TASK ITEM: Pictures are to be left out, and only the lines from the one containing "Open Manage Dashboards menu item" through the last line of the data are to be returned exactly.

RECORDS PROVIDED:

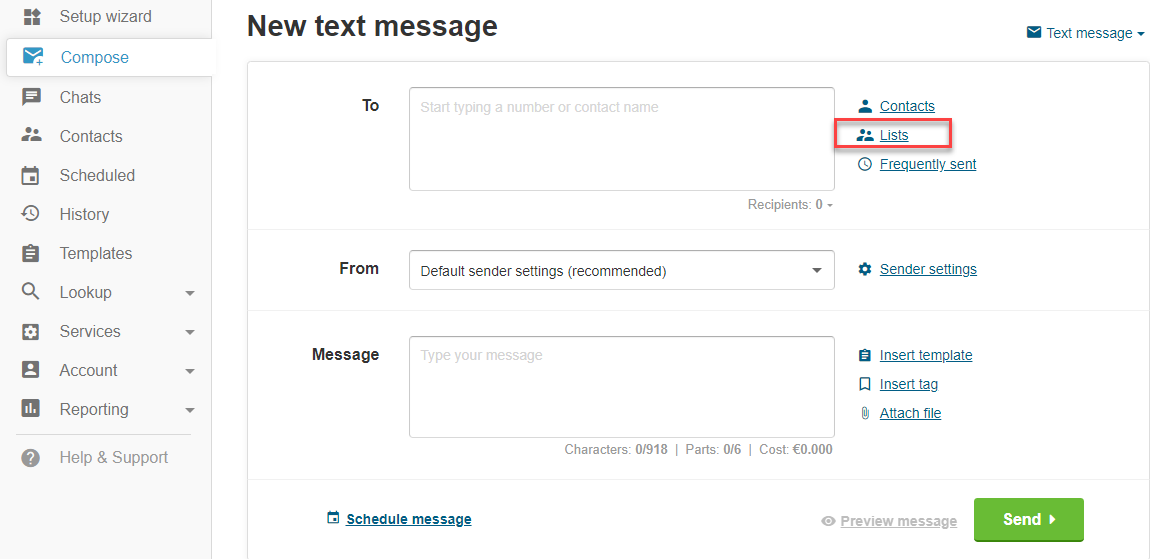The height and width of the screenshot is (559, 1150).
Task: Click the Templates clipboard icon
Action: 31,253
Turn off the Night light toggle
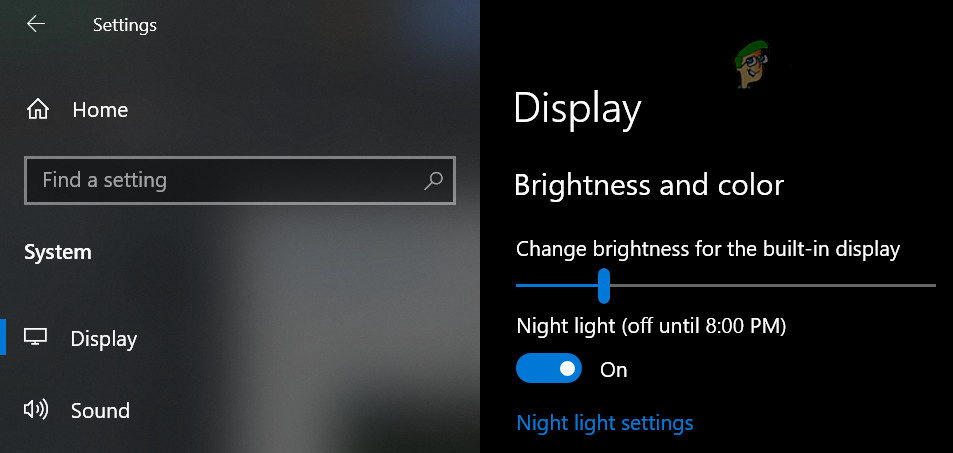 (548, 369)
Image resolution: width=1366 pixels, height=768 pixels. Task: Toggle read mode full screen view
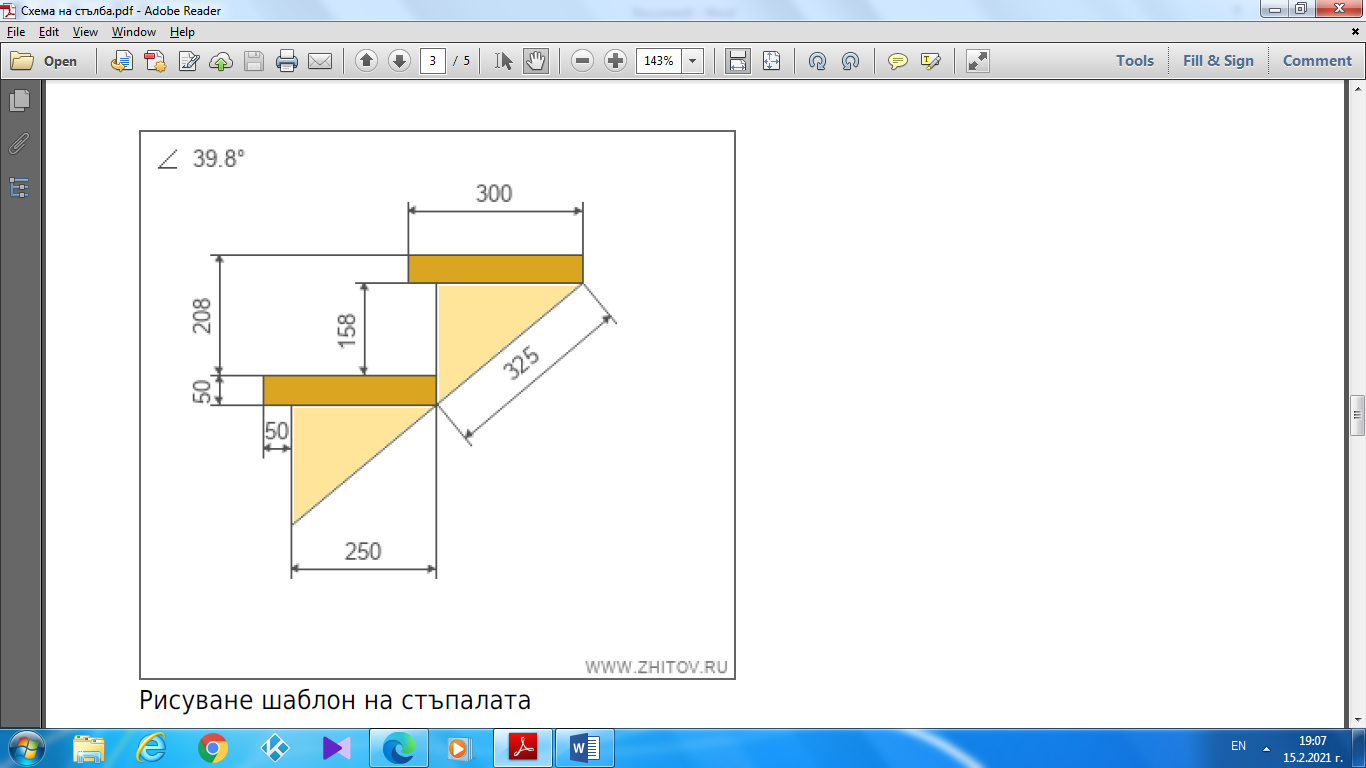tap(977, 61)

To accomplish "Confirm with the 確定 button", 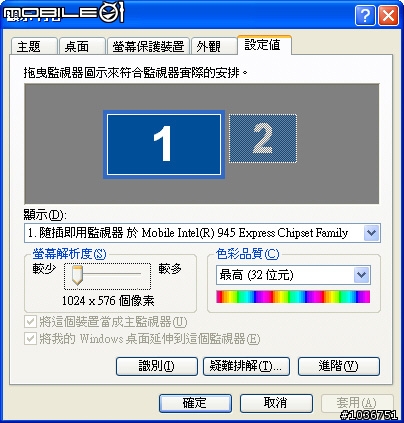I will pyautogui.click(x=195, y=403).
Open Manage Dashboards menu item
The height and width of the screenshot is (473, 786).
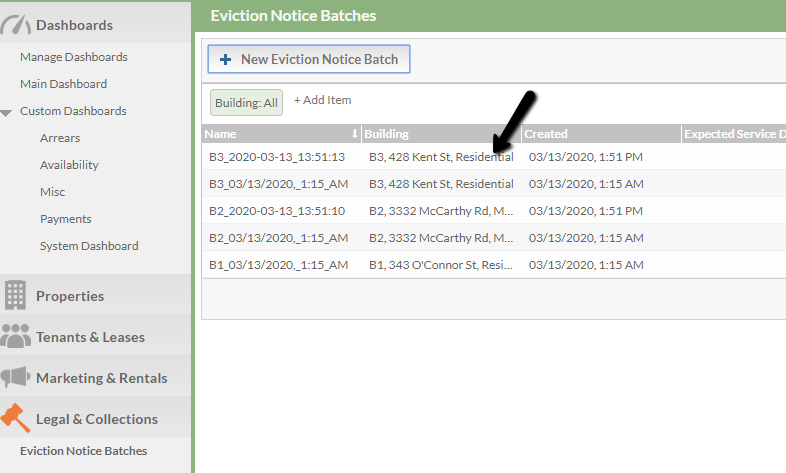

ANSWER:
Open Manage Dashboards menu item
The height and width of the screenshot is (473, 786).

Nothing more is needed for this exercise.